(UnitedVoice.com) – The Voting Rights Act of 1965 prohibited racial gerrymandering, requiring congressional redistricting plans to conform with the standards of the 14th Amendment’s Equal Protection Clause. Voters in South Carolina sued the state, arguing Republican lawmakers redrew the map after the 2020 Census and violated the law. The Supreme Court recently rejected those allegations and ruled in favor of the GOP. Experts say the ruling could have widespread implications.
The Lawsuit
In January 2022, South Carolina Governor Henry McMaster (R) approved a proposed congressional map that moved 62% of the black population in Congressional District 1, located in Charleston, to another district. The move changed the first district from a purple region that has elected candidates from both parties in recent elections to a strong Republican district.
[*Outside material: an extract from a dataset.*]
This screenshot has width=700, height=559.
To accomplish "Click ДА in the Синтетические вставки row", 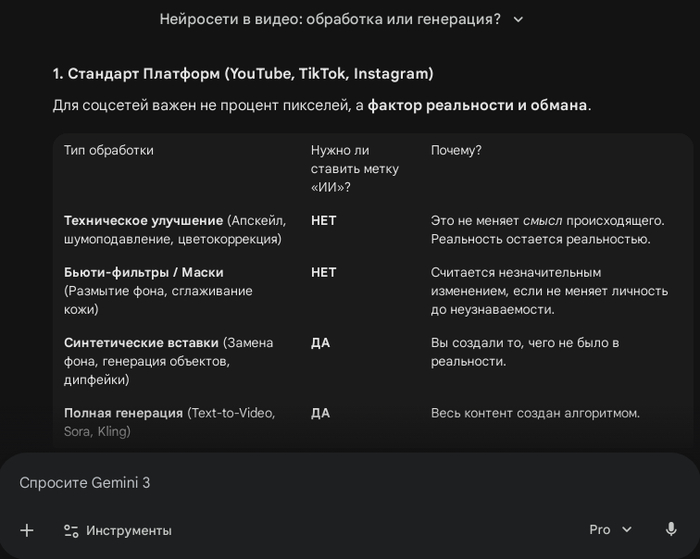I will pyautogui.click(x=321, y=342).
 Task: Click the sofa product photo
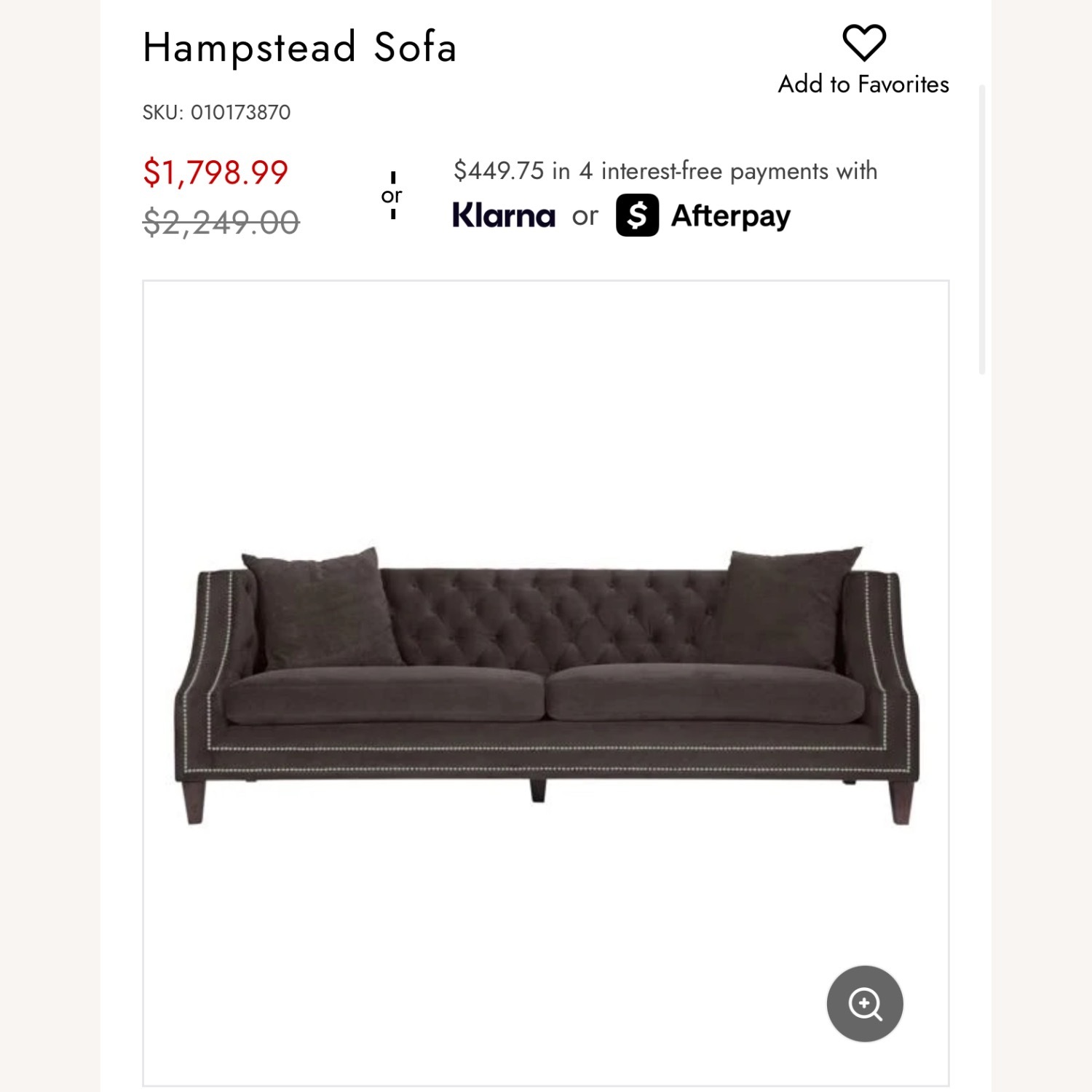(x=546, y=692)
The following month, the South Carolina State Conference of the NAACP sued Senator Thomas Alexander (R) in his capacity as the Senate president. They claimed the map violated the 14th and 15th Amendments.
The US District Court of South Carolina ruled in favor of the NAACP in January 2023. The court applied the standard set by the US Supreme Court in Miller v. Johnson, which states the plaintiffs must prove race was a major factor in the redistricting effort. Republicans argued they intended to gerrymander the district along political lines, not racial lines. They called the District Court’s ruling erroneous and appealed to the Supreme Court.
Supreme Court Ruling
On May 23, the Supreme Court ruled 6-3, along ideological lines, that South Carolina Republicans did not racial gerrymander when they drew the new congressional map. The justices reversed the lower court’s ruling and gave Conservatives a major win in one of the most important cases of the term.
Justice Samuel Alito penned the majority opinion for the high court, saying the District Court paid “only lip service” to the Supreme Court’s redistricting doctrines. He stated the “misguided approach infected” the findings of the lower court and called them “clearly erroneous under the appropriate legal standard.”
The Supreme Court previously ruled that political gerrymandering was legal in the 2019 case of Rucho v. Common Cause.
The court’s three liberal justices — Sonia Sotomayor, Elena Kagan, and Ketanji Brown Jackson — dissented. Kagan wrote the dissent and accused the conservatives on the court of “reworking the law” to “impede racial-gerrymandering cases.”
Experts claimed the ruling was important for the GOP because it keeps GOP Rep. Nancy Mace’s seat safe in a year when the House majority is on the line. However, the map was already going to be used in the election, per a District Court ruling. Also, the ruling set a new standard for challenges to maps. Litigants will now have to present overwhelming evidence that a district is being racially gerrymandered if they intend to file suit.